Copy the NeuralDrive system overview word for word, from "System Overview" to "and model orchestration.", inclusive.

TEXT EXCERPT –
■ ■ ■ ■

This chapter is for contributors and maintainers.

System Overview

NeuralDrive is a specialized Linux distribution designed to function as a headless LLM appliance. It prioritizes reliability, security, and ease of use by abstracting the complexities of GPU drivers and model orchestration.

Runtime Stack

The system follows a layered architecture that moves from low-level hardware management to high-level user interfaces.

+-------------------------------------------------------+
|                    Web Browser (UI)                   |
+-------------------------------------------------------+
                           | (HTTPS)
+-------------------------------------------------------+
|                     Caddy Proxy                       |
|   (TLS, Routing, Authentication, Rate Limiting)       |
+-----------+---------------+-----------+---------------+
            |               |           |
+-----------v-----------+   |   +-------v-------+   +---|---+
|      Open WebUI       |   |   |   System API  |   |  TUI  |
| (Frontend Application)|   |   |   (FastAPI)   |   | (TTY) |
+-----------+-----------+   |   +-------+-------+   +---|---+
            |               |           |               |
+-----------v---------------v-----------v---------------v-------+
|                           Ollama                             |
|              (Inference Engine & Model Manager)              |
+-------------------------------+-------------------------------+
                                |
+-------------------------------v-------------------------------+
|                      GPU Hardware / Drivers                  |
|               (NVIDIA CUDA, AMD ROCm, Intel OneAPI)          |
+---------------------------------------------------------------+
|                        Debian 12 Base                        |
+---------------------------------------------------------------+

Component Roles

Caddy Proxy

Acts as the secure gateway for the entire appliance. It handles TLS termination using self-signed or ACME-provided certificates. Caddy routes traffic to the appropriate backend service based on the URL path and enforces Bearer token authentication for API requests.

■ ■ ■ ■

DATA FOR REVIEW –
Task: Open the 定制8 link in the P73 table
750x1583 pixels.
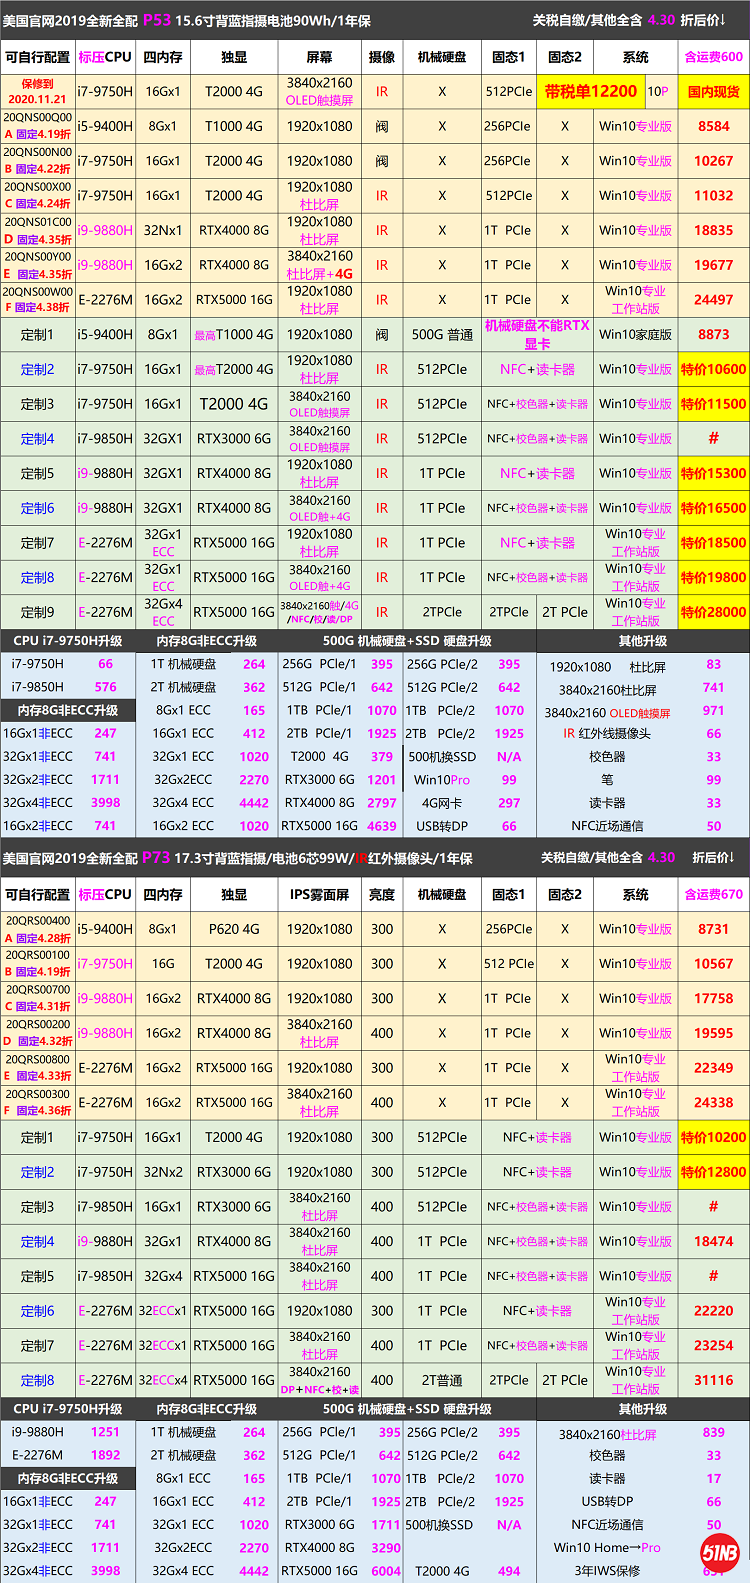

■ ■ ■ ■

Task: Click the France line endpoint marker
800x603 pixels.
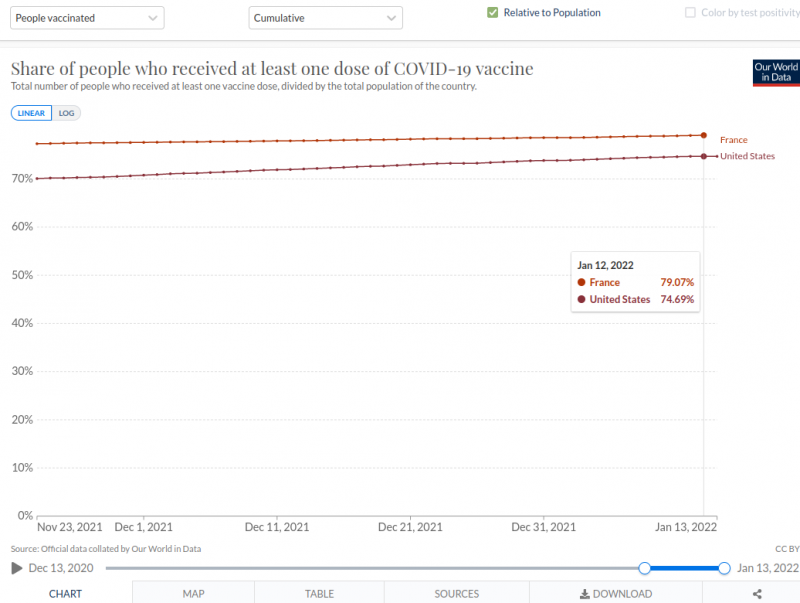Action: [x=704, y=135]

■ ■ ■ ■

ANSWER FOR THE TASK –
System Overview

NeuralDrive is a specialized Linux distribution designed to function as a headless LLM appliance. It prioritizes reliability, security, and ease of use by abstracting the complexities of GPU drivers and model orchestration.